YOUR OBJECTIVE - Please copy every line of the data in which the string "width" appears.

INFORMATION -
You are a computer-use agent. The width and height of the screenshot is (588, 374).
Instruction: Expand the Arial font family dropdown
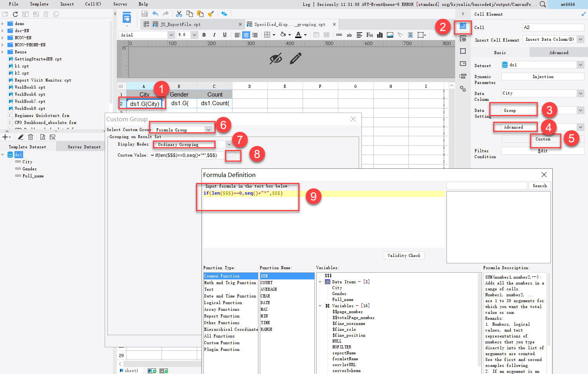coord(171,35)

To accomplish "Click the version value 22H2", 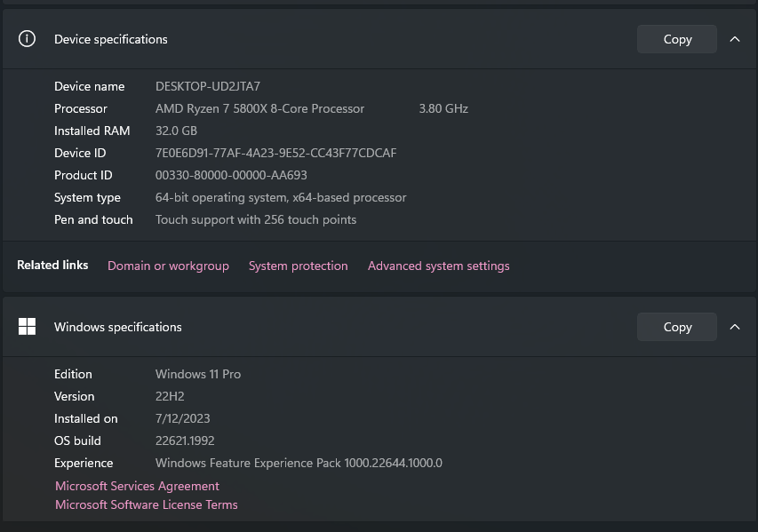I will [170, 396].
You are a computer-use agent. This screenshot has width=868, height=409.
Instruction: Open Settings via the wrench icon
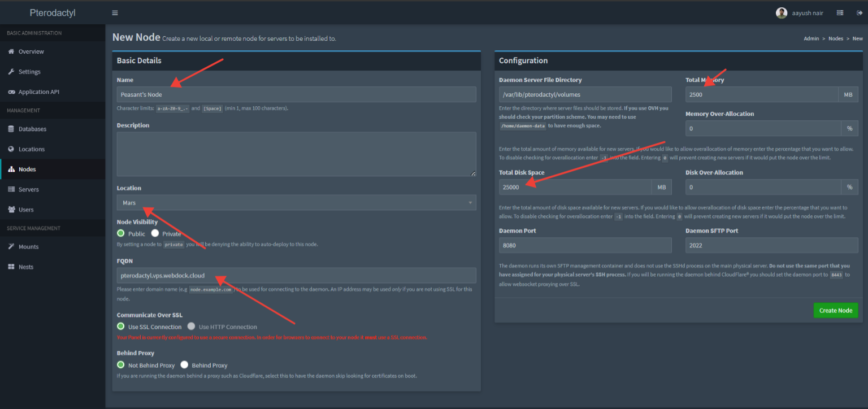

SOLVED PROBLEM -
You are a computer-use agent. The width and height of the screenshot is (588, 374).
You are a computer-use agent. This screenshot has width=868, height=409.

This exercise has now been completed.